Two pharmaceutical companies have challenged to achieve a functional cure of chronic hepatitis B, which requires a lifetime of therapy, but only one of them made meaningful progress. A functional cure refers to a situation where a virus remains in the body but is controlled by the immune system without medication.
Assembly Biosciences, which developed vebicorvir, the first core inhibitor in the hepatitis B virus (HBV), tried discontinuing the treatment in a trial but failed to sustain the virologic response.
In contrast, GSK announced that it took one step closer to a “functional cure” of hepatitis B, as its antisense oligonucleotide (ASO) candidate GSK3228836 removed the hepatitis B surface antigen (HBsAg) and its DNA through a four-week treatment in a study.
Assembly Biosciences said on Thursday that its phase-2 extension study of vebicorvir failed to achieve its goal.
In the previous trials, vebicorvir, combined with a nucleotide analog reverse transcriptase inhibitor (NrtI), showed successful, deeper viral suppression.

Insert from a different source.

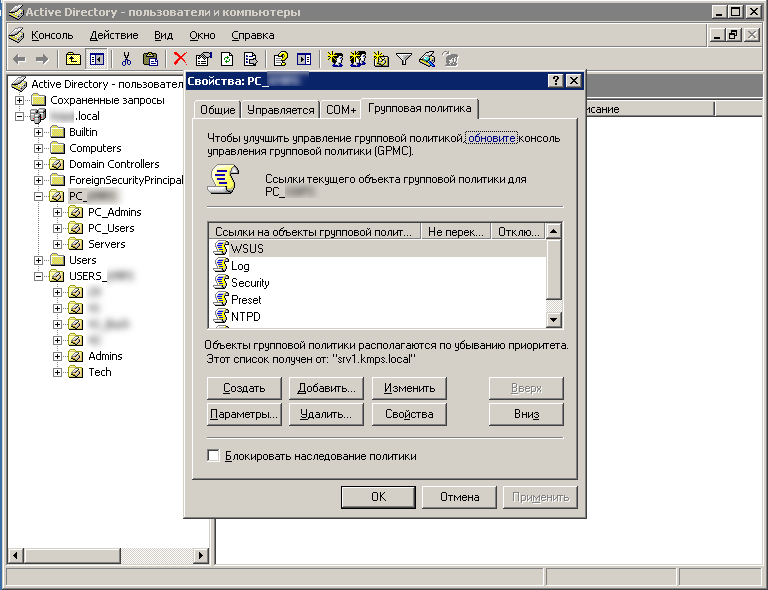Click the dialog's question mark help button
Screen dimensions: 768x590
[x=555, y=80]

So, the company tested whether patients who had received at least 12-18 months of vebicorvir plus NrtI still had sustained virologic response (SVR) even after discontinuing the therapy.
Assembly Biosciences set the goal of SVR reaching 15 percent at week 24. However, at week 16, 39 out of 41 patients have relapsed.
Among the 23 patients who were HBeAg negative, 22 have relapsed, leading SVR at only 4 percent. Sixteen of them relapsed in the fourth week after stopping the treatment. Among 18 HBeAg positive patients, 17 relapsed in the fourth week after discontinuing the therapy, with SVR at 6 percent.
“As we had previously indicated, we believe an SVR24 rate of at least 15 percent would have marked a meaningful first advance in HBV finite therapy, but preliminary results have shown that we will fall short of that mark.” CEO and President of Assembly Biosciences John McHutchison said. “While we are just beginning to analyze the data and this is not the outcome we were hoping for, we firmly believe it was the right experiment to conduct, and the learnings will inform the field and our ongoing development programs.”
The company is preparing a phase-3 trial on vebicorvir with BeiGene in China, which has one-third of chronic HBV patients worldwide. The company plans to assess vebicorvir’s additional efficacy in patients who find conventional NrtI therapy insufficient.
Assembly Biosciences also has second- and third-generation core inhibitor candidates ABI-H2158 and ABI-H3733. However, given the failure of vebicorvir’s trial, it is unclear whether the company could pull off the development of second and third-generation core inhibitors, which have the same mechanism as vebicorvir.
Assembly Biosciences said it planned to begin triple combination, phase-3 trials combining vebicorvir with NrtI and an RNAi therapeutic from Arbutus in the first half of next year.
Unlike Assembly Biosciences, GSK said the RNAi therapeutic candidate GSK3228836 showed its potential to become a functional cure.
In late August, GSK announced the results of the Phase-2a study on the drug candidate at the Digital International Liver Congress organized by the European Association for the Study of the Liver.
The company said that the four-week treatment of GSK3228836 showed a superior effect in reducing HBsAg and DNA, compared to placebo, in patients who received conventional nucleoside or nucleotide analog (NA) and treatment-naïve chronic hepatitis B patients.
HBsAg is a “surrogate marker” of chronic hepatitis B, indicating the antiviral treatment's ending time. The U.S., Europe, and Korea recommend discontinuing the antiviral therapy after HBsAg loss (functional cure), but the recommendation is not supported with evidence because HBsAg losses are extremely rare.
However, GSK’s recent study showed that GSL3228836 could reduce HBsAg and increase long-term HBsAg loss.
In the GSK’s phase-2a study, researchers divided 31 patients into three groups to give them GSK3228836 150mg, 300mg, and placebo, for four weeks. After administering the last dose, all the patients took the conventional NA therapy, tenofovir or entecavir, for six months, for a follow-up.
The results showed that the GSK3228836 300mg group (16 patients) had a reduction in HBsAg. The decline appeared all in four patients with NA therapy history and NA-naïve 12 patients.
“The goal to achieve functional cure at an early age would potentially have a lower risk of liver-related complications and liver cancer,” Professor Man-Fung Yuen of the Queen Mary Hospital at the University of Hong Kong, who led the trial, said in a statement. “Besides, enhanced immune control associated with a functional cure would potentially allow patients to be free of long-term medications.”